Malheureusement, cette nomination n’est que la stricte continuité du mépris et de la violence que l’exécutif a toujours réservé aux Outre-mer. La politique ultramarine de Macron c’est pêle-mêle la nomination de 3 ministres en à peine plus de 3 ans ; l’envoi du RAID et le GIGN lorsque les Guadeloupéens demandaient plus de justice sociale ; le refus d’indemnisation des victimes du chlordécone en Martinique ; ces records en termes d’inégalités, de pauvreté, de taux de chômage… Et la liste est encore longue.
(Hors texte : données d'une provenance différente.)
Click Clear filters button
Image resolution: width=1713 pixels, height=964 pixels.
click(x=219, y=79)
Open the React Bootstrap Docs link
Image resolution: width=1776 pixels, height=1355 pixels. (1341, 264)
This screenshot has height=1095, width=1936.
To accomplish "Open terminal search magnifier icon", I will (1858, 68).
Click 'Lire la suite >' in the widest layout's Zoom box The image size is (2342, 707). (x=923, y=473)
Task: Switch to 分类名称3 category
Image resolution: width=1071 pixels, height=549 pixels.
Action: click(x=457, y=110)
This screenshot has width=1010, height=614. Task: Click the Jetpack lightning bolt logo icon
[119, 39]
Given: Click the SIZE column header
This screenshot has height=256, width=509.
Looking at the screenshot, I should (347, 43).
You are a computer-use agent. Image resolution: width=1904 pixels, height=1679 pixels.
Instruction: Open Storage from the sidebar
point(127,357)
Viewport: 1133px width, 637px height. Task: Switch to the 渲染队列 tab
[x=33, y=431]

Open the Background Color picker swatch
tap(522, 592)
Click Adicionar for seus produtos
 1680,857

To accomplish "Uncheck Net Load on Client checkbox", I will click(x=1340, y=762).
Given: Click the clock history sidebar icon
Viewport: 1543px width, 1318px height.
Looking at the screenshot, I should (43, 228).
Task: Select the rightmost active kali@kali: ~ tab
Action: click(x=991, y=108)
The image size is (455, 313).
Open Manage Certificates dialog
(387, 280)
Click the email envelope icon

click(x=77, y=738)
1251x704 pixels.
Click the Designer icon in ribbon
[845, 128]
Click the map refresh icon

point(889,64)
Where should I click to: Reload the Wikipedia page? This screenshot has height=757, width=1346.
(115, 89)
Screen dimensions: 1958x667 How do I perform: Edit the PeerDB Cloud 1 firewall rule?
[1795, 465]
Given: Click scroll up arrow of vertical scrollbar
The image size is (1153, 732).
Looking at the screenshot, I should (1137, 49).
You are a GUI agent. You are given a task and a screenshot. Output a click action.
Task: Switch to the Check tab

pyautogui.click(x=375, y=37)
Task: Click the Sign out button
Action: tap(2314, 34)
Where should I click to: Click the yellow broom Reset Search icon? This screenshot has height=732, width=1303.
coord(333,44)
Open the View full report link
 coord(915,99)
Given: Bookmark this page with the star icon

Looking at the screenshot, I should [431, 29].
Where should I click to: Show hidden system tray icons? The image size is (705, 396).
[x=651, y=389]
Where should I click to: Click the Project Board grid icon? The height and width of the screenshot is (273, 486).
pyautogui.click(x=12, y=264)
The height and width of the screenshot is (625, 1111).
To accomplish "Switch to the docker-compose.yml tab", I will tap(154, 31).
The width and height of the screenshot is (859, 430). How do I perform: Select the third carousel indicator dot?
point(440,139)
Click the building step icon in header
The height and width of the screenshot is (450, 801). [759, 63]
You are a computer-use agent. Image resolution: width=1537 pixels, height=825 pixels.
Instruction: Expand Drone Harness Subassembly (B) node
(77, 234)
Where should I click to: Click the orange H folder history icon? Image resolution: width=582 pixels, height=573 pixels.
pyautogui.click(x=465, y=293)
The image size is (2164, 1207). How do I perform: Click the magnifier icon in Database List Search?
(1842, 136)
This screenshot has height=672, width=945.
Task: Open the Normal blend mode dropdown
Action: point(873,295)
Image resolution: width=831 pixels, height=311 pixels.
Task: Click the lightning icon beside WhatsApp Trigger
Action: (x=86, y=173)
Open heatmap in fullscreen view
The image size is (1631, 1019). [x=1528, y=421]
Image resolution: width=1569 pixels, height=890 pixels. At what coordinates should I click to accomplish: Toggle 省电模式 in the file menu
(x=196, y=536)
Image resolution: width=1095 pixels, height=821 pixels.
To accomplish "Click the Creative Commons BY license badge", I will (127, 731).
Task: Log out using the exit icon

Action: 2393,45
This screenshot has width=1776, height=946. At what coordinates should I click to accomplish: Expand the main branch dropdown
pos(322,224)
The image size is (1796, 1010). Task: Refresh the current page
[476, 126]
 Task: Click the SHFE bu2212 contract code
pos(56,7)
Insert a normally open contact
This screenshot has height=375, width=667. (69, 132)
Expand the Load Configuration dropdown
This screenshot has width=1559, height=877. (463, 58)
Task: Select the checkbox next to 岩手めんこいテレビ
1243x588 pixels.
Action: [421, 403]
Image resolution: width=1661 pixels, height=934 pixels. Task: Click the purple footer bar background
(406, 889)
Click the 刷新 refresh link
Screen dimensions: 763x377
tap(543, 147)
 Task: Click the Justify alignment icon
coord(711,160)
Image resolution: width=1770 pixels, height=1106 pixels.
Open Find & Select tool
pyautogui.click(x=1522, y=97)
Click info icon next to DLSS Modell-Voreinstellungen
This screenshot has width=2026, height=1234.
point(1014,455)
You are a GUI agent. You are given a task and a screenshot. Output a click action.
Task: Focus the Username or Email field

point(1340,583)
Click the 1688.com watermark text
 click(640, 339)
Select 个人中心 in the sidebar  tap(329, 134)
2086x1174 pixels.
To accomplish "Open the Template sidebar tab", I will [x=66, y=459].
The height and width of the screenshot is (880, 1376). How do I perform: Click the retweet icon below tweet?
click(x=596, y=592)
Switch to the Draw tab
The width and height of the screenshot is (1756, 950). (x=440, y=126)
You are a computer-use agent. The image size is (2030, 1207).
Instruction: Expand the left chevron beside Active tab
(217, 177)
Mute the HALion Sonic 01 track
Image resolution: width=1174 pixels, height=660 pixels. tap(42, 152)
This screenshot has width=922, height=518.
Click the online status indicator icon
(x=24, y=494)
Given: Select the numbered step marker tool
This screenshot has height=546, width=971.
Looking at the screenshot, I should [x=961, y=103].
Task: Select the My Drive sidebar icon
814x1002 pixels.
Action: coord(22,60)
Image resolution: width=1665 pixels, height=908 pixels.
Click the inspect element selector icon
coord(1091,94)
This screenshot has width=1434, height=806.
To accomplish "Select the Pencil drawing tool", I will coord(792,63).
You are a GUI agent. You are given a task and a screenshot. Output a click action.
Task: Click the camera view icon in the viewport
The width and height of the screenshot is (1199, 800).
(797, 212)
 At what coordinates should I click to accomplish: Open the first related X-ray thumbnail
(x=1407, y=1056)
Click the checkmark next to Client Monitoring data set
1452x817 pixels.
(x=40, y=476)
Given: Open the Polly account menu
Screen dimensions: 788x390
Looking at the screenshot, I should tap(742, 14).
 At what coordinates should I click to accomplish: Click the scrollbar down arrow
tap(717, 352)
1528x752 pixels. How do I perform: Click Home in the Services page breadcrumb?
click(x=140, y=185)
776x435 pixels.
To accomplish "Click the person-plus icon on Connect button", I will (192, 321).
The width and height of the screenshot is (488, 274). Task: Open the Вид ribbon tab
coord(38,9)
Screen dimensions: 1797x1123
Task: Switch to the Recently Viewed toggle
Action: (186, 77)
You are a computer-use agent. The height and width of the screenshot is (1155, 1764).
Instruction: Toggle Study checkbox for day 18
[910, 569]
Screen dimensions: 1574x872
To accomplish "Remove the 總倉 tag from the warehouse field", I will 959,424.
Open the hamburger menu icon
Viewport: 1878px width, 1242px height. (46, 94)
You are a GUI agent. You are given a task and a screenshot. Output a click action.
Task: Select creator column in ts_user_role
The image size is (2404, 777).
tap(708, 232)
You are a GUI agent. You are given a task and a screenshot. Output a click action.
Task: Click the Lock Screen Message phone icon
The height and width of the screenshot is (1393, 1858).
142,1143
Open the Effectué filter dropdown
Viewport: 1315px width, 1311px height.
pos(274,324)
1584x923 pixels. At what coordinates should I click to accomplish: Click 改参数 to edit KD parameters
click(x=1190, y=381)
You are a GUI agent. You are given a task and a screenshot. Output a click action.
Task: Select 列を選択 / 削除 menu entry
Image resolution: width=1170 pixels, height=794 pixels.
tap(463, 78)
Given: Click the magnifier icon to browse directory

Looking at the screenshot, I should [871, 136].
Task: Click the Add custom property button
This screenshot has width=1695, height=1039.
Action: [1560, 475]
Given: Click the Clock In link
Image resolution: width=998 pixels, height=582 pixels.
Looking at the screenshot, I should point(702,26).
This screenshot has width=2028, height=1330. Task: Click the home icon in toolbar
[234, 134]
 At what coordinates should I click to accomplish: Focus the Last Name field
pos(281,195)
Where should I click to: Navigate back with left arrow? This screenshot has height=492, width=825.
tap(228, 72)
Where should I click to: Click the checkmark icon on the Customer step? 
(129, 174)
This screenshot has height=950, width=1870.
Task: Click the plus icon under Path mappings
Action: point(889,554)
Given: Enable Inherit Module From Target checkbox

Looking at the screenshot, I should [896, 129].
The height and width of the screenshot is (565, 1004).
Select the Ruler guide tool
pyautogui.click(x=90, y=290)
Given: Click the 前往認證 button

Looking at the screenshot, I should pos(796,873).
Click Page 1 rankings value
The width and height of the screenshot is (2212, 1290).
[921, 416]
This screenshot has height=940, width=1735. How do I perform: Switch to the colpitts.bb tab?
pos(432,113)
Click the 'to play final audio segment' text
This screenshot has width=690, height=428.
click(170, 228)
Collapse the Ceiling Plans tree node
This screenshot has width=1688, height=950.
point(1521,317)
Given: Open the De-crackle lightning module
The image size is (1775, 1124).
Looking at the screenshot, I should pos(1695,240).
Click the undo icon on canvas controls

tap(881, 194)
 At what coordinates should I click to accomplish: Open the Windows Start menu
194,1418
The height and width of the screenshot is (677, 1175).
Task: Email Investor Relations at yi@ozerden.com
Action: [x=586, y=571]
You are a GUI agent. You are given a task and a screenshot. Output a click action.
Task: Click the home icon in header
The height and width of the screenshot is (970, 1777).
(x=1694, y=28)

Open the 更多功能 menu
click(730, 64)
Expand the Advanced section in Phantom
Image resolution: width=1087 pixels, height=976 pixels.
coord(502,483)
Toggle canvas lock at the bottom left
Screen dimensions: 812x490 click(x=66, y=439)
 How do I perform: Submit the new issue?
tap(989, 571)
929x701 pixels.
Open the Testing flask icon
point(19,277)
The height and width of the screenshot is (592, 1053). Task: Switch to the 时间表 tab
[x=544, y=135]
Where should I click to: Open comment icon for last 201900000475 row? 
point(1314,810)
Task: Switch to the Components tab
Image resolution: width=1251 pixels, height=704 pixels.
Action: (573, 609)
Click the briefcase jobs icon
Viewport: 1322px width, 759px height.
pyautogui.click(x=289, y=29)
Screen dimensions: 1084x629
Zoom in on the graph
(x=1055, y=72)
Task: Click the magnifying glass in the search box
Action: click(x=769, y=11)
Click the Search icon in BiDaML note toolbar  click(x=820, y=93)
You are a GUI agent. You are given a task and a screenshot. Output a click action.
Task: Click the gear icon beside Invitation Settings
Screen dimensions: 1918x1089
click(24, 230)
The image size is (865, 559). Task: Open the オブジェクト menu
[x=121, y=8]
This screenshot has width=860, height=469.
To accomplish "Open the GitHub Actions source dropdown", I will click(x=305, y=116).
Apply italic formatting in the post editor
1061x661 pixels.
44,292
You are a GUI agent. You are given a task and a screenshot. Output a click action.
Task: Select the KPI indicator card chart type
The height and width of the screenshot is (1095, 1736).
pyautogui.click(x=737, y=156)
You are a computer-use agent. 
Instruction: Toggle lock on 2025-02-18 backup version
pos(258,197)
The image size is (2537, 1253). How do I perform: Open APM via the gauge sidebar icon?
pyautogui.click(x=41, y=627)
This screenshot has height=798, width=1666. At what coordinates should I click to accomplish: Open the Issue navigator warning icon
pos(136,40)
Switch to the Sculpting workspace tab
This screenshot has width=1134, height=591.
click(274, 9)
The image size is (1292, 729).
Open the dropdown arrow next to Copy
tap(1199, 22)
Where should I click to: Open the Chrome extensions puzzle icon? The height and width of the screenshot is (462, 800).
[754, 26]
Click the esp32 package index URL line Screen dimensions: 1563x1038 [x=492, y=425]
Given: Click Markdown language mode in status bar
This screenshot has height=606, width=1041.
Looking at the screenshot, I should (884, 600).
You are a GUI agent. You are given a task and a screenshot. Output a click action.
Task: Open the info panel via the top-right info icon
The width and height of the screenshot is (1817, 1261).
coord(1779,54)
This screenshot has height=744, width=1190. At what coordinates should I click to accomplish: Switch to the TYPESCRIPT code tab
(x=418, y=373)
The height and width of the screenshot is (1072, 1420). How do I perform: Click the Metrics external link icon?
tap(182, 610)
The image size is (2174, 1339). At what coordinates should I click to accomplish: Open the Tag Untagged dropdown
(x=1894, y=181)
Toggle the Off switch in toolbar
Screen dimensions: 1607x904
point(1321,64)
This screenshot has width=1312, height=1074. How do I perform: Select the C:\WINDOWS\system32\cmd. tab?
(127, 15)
C’est aussi, en 2022, comme pour punir les Outre-mer d’avoir largement sanctionné la minorité présidentielle dans les urnes, le passage d’un ministère de plein exercice à un ministère délégué auprès du ministère de l’Intérieur. En faisant passer le ministère des Outre-mer dans le giron de Gérald Darmanin, Emmanuel Macron a adressé un message clair aux territoires ultramarins : celui de leur considération par le seul prisme sécuritaire, celui d’une régression historique. La sécurité d’abord, le reste, on verra plus tard.
Face à l’ampleur de la crise et à la dureté de la dernière salve de restrictions – qui pousse déjà des établissements scolaires entiers à fermer leur portes – le ministre des Outre-mer a annoncé le 2 septembre le lancement d’un « Plan Marshall » pour soulager les Mahorais. Et devinez-quoi ? Les annonces du gouvernement sont soit des promesses déjà-faites, soit des mesures exclusivement destinées à pallier l’urgence.
Rien d’étonnant de la part d’un gouvernement qui s’est opposé à la proposition de loi insoumise visant à garantir la gratuité de 50 litres d’eau par jour et par personne (le minimum vital recommandé par l’Organisation mondiale de la Santé), et qui rit au nez de Jean-Luc Mélenchon lorsqu’il s’inquiète des fuites du réseau d’eau français. À ce titre, c’est le préfet chargé de la mission eau à Mayotte lui-même qui reconnaît qu’un tiers (un tiers !) de la production d’eau mahoraise se perd dans les fuites.
Car La France insoumise (LFI) ne cesse d’alerter sur la gravité de la crise de l’eau, en France en général, à Mayotte en particulier. En 2017 déjà, Jean-Luc Mélenchon dénonçait la gravité de la situation mahoraise.
Depuis, les insoumis ne cessent de faire des propositions. Pour pallier l’urgence à Mayotte, le groupe parlementaire LFI-NUPES demande depuis juillet la discussion d’un plan urgence eau sur le fondement de l’article 50-1 de la Constitution. Il a aussi défendu à de nombreuses reprises le blocage des prix et la constitutionnalisation du droit à l’eau, afin de doter la France d’un outil juridique permettant de protéger le droit inaliénable de ses citoyens à ne pas mourir de soif.
Pour traiter le problème à la racine et alors que d’ici 50 ans le niveau de certaines napes phréatiques françaises pourrait diminuer de moitié, LFI défend un plan global de protection l’eau, bien commun de l’humanité.
Il y a urgence à agir : 3 jours sans eau et nous, êtres humains, sommes morts. Pourtant, le gouvernement laisse les mahorais s’assoiffer, laisse les grandes entreprises faire main basse sur « l’or bleu » et en altérer la qualité et fait la milice zélée des méga-bassines. Face à l’irresponsabilité dangereuse du camp présidentiel, la protection de l’eau doit être une priorité.